Upacara Panjang Jimat, Tradisi Maulid Nabi di Keraton Kasepuhan Cirebon

- Rabu, 28 September 2022 | 13:56 WIB
Upacara Panjang Jimat, Tradisi Maulid Nabi di Keraton Kasepuhan Cirebon (Freepik)
Upacara Panjang Jimat, Tradisi Maulid Nabi di Keraton Kasepuhan Cirebon (Freepik)

AYOCIREBON.COM -- Maulid Nabi atau yang kerapa disebut sebagai Muludan adalah salah satu trandisi umat Islam di Indonesia untuk memperingati hari lahir Nabi Muhammad SAW.

Peringatan Maulid Nabi umumnya berlangsung setiap tahun pada 12 Rabiul Awwal, bertepatan dengan hari lahir Nabi Muhammad SAW.

Tradisi Maulid Nabi telah ada sejak zaman Wali Songo, salah satunya yang dipengaruhi oleh ajaran Sunan Gunung Jati di wilayah Cirebon.

Sebagaimana diketahui, Sunan Gunung Jati yang memiliki nama asli Syarif Hidayatullah adalah seorang raja Cirebon sekaligus seorang wali penyebar agama Islam di Pulau Jawa.

Baca Juga: Tujuan Perayaan Maulid Nabi Muhammad SAW 12 Rabiul Awwal Menurut Hadist

Sunan Gunung Jati menjadikan keraton di Cirebon sebagai pusat pendidikan dan syiar penyemaran agama Islam.

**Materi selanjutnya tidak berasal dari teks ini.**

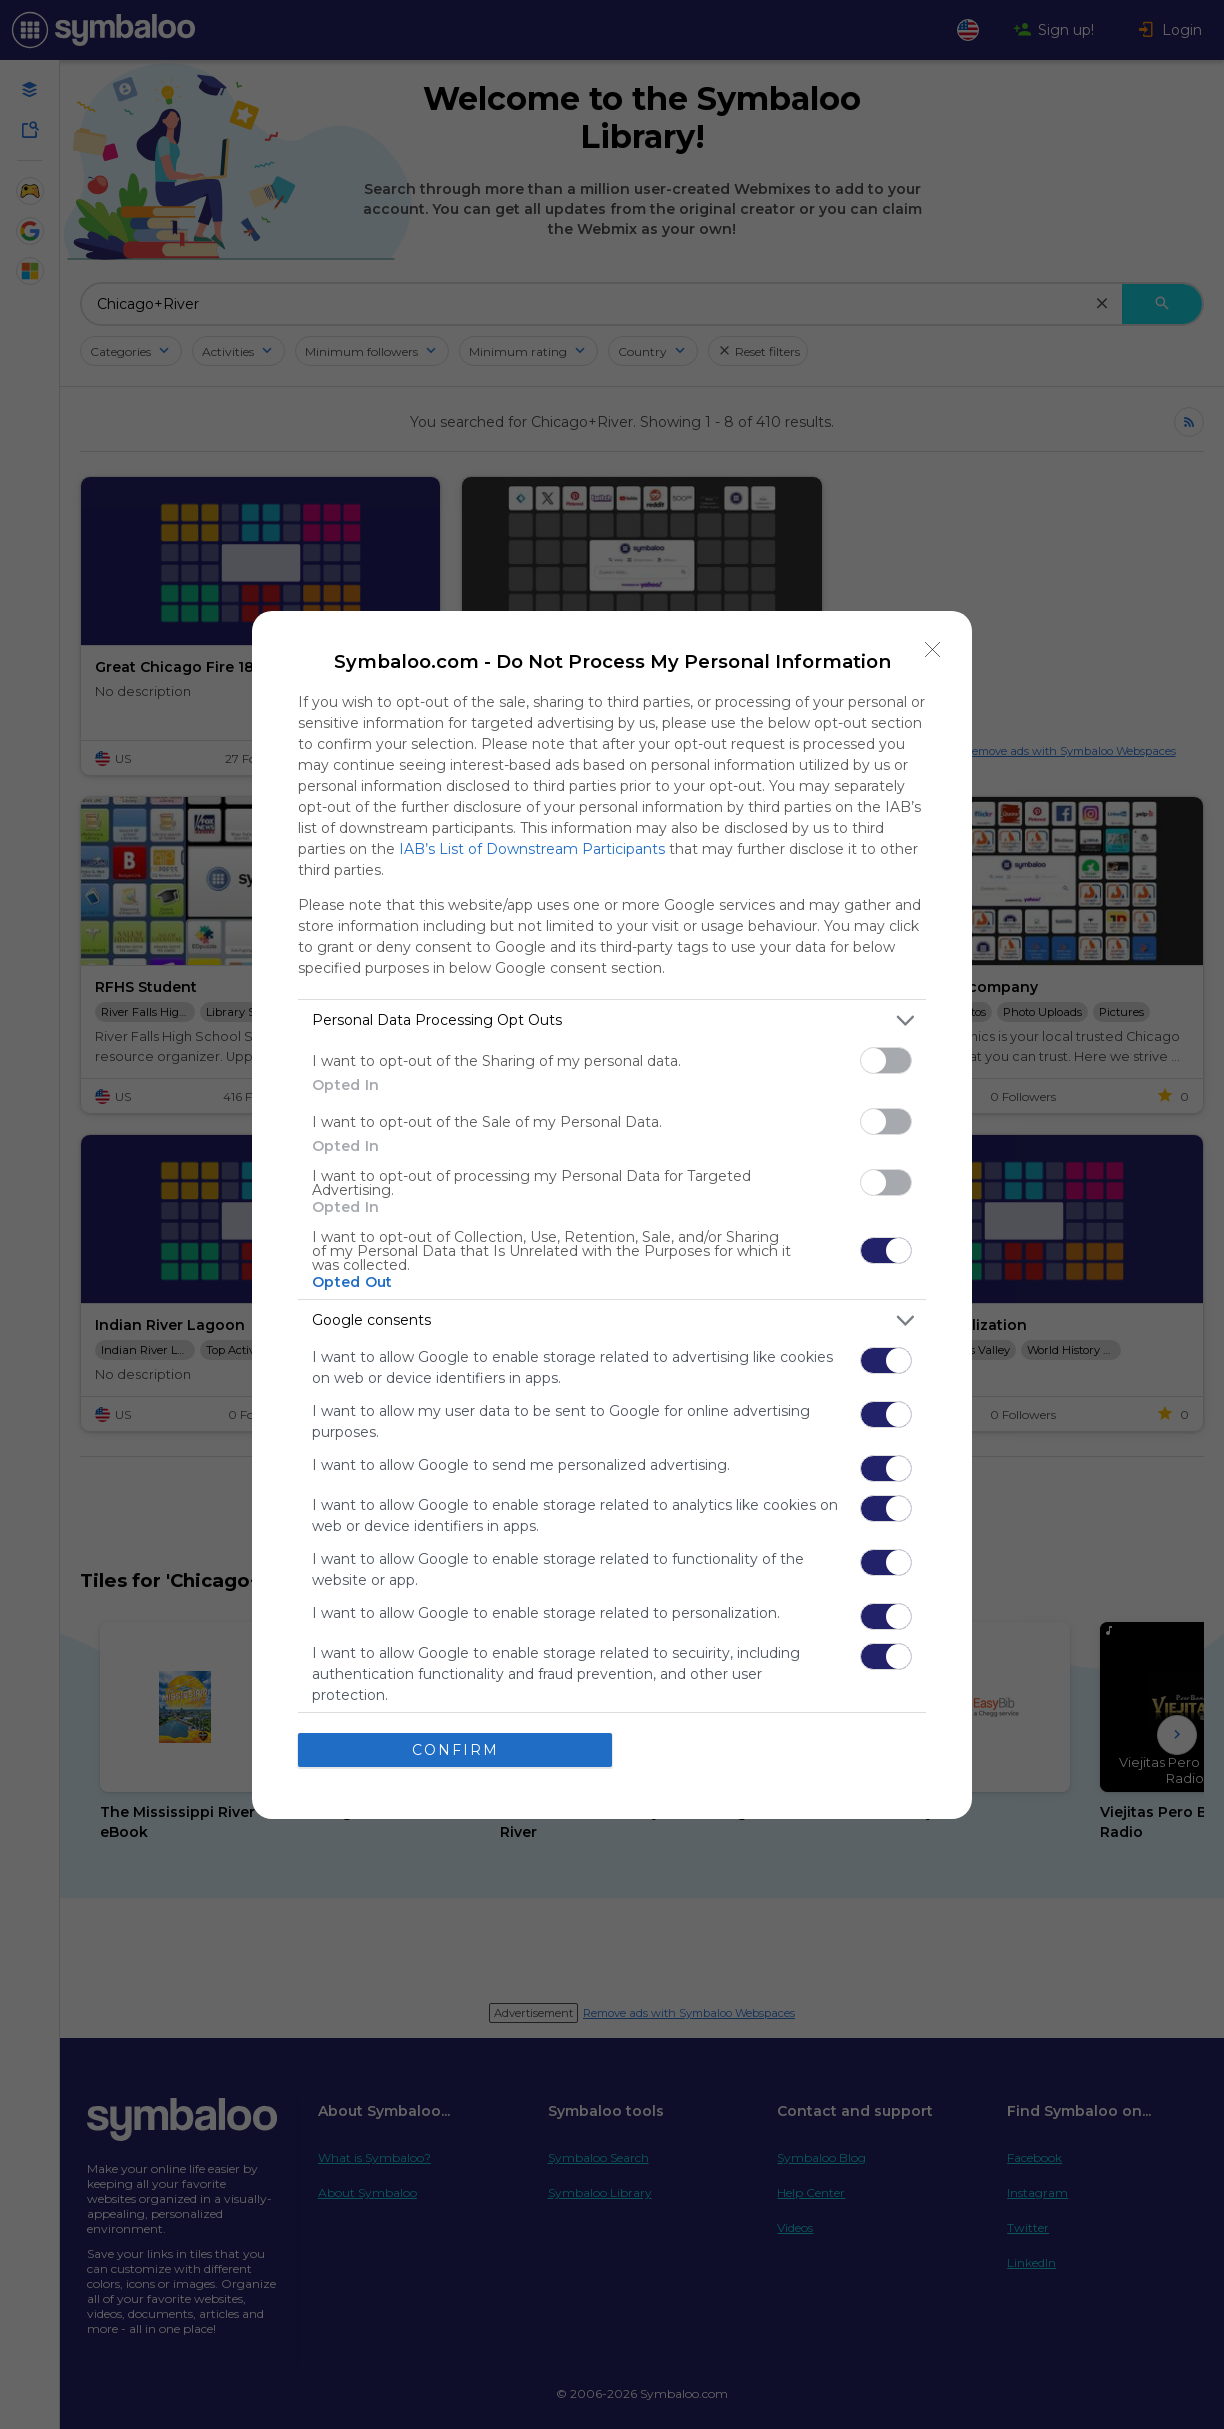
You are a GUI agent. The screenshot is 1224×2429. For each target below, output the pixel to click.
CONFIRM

Hal ini menjadikan adat istiadat dan tradisi yang ada pada masyarakat ikut dipengaruhi oleh budaya Islam yang dibawa oleh Sunan Gunung Jadi.

Dengan demikian, terjadilan akulturasi antara kebudayaan keraton dan budaya Islam yang disebarkan oleh Sunan Gunung Jati.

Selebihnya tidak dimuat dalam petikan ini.